I was fueled with courage at the beginning of the year, but I had no idea why I would need it. And then the bottom dropped out of my life and I REQUIRED that courage more than ever. I suffered so much loss this year, I made a huge transition, fought a difficult battle, saw several new doctors, visited the hospital, started physical therapy, home care, and have been exposing myself to many new faces, new experiences, and could never have imagined any of this just one year ago. It’s true that this year, I’ve been in constant crisis management. But it’s also true that I’ve been managing my own crisis. That might seem like a given, but illness doesn’t always allow us that luxury.
Last year, the messages to be courageous seemed to jump out everywhere: Have no fear, do not fear, I am with you, be not afraid. If God wants you to hear a message, you will see it constantly whether it is on Facebook or Twitter or television or out of your home or in your Bible- if you feel like there is something that keeps popping up in front of you repeatedly, that message is JUST FOR YOU! Truth finds you. You can try to ignore it, but if God wants a message in front of you, He will repeat it and confirm it. It’s not a coincidence. And I am so thankful I grasped the message to have courage when I did. It truly saved my life this year and courage continues to change how I move forward.
Things are so hard now, SO HARD. But I’m planning to beat fear once again, and go to my sister’s wedding… in 7 days.
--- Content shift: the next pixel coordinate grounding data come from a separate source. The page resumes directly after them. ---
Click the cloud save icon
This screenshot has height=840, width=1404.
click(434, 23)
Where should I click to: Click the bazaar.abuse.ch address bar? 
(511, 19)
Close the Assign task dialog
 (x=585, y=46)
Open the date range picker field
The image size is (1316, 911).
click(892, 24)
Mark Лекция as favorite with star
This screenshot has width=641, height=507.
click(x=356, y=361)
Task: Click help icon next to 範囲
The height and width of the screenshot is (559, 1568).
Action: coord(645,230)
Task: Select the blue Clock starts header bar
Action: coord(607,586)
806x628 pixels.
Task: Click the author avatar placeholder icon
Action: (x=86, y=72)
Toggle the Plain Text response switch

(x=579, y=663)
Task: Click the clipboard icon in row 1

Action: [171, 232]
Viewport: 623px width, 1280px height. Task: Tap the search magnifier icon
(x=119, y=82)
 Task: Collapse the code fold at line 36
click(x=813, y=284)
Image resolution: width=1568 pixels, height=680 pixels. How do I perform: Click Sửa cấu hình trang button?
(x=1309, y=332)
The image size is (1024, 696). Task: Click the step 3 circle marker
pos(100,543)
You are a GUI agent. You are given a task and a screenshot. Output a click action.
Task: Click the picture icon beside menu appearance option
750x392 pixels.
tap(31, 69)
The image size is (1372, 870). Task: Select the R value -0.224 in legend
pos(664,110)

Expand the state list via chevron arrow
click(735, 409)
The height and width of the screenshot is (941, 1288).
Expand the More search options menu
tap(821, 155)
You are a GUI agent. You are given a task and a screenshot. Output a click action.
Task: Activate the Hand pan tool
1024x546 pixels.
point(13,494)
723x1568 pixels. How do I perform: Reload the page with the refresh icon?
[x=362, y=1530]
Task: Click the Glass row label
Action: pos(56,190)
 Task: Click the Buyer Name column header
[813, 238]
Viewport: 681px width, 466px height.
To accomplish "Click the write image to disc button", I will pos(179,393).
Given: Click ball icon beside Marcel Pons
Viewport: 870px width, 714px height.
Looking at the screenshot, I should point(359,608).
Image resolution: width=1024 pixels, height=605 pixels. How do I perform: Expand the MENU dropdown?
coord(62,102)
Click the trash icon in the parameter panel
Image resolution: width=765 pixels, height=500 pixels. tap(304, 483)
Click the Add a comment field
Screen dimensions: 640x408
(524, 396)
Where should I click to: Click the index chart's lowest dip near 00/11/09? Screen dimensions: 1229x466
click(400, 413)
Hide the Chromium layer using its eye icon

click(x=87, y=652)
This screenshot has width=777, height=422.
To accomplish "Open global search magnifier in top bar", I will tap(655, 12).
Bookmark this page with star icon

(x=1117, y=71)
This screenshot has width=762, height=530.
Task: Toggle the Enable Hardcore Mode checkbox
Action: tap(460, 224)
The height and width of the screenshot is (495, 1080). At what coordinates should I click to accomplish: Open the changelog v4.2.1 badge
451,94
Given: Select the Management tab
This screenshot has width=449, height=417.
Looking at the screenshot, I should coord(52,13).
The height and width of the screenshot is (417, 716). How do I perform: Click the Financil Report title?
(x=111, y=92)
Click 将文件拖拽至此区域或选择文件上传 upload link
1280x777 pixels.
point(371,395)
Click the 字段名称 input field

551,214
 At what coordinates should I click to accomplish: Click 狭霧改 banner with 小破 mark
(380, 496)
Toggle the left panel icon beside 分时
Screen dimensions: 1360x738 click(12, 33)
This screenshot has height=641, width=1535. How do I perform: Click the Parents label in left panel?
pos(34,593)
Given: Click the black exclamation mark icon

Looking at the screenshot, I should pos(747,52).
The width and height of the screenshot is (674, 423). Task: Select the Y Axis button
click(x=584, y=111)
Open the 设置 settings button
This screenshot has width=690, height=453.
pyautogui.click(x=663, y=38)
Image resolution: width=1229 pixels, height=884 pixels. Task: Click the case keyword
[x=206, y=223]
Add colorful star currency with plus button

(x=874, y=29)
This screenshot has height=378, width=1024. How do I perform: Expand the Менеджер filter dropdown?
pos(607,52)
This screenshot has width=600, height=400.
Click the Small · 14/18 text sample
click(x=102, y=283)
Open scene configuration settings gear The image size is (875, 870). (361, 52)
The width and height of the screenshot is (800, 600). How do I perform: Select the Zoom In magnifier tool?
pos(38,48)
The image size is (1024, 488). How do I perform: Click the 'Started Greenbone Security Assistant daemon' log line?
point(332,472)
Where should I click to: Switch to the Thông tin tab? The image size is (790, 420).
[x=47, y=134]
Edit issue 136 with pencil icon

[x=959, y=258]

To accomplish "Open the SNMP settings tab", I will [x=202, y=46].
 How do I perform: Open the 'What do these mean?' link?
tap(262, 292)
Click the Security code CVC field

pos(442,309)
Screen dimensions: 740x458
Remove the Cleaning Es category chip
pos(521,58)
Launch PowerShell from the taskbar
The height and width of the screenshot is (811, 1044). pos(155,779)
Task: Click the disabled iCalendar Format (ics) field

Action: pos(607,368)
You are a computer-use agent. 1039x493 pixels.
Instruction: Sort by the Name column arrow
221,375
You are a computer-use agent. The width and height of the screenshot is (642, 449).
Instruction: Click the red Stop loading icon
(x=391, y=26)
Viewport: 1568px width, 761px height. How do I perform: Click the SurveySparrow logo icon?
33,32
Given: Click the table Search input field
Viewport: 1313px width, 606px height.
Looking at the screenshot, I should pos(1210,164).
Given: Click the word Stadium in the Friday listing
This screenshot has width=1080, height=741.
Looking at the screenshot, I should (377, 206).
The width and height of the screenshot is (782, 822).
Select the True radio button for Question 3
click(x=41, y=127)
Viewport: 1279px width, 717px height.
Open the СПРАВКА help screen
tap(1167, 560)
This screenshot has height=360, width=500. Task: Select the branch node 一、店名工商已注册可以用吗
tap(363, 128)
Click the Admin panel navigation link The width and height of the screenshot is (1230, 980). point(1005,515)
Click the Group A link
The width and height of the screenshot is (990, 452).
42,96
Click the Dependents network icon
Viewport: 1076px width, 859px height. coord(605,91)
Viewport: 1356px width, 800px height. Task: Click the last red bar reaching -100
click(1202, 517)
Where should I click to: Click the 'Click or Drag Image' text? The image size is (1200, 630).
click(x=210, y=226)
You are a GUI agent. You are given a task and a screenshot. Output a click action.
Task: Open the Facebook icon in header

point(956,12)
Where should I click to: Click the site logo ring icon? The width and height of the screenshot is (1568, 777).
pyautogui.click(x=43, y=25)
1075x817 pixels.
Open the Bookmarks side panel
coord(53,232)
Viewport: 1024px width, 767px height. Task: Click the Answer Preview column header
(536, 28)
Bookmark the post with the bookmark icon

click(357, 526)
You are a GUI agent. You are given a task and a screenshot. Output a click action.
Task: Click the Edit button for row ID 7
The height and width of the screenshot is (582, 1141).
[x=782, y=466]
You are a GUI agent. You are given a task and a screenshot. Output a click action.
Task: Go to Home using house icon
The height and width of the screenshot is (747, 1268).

This is possibly one of the scariest things I have ever attempted. And yes, I am afraid. As it comes closer, all of those I CAN’T thoughts are terrifying at times.
These posters were made around the end of last year. Around the same time that I wrote No Fear Campaign, I wrote a few other, fearless-themed posts. In one piece, I said: “The strength comes for the step you need it, not days or months ahead.” That is what I am counting on for this wedding adventure. And it helps give me peace that God will strengthen me and my body to do what needs to be done when the time comes, for my sister, and for me.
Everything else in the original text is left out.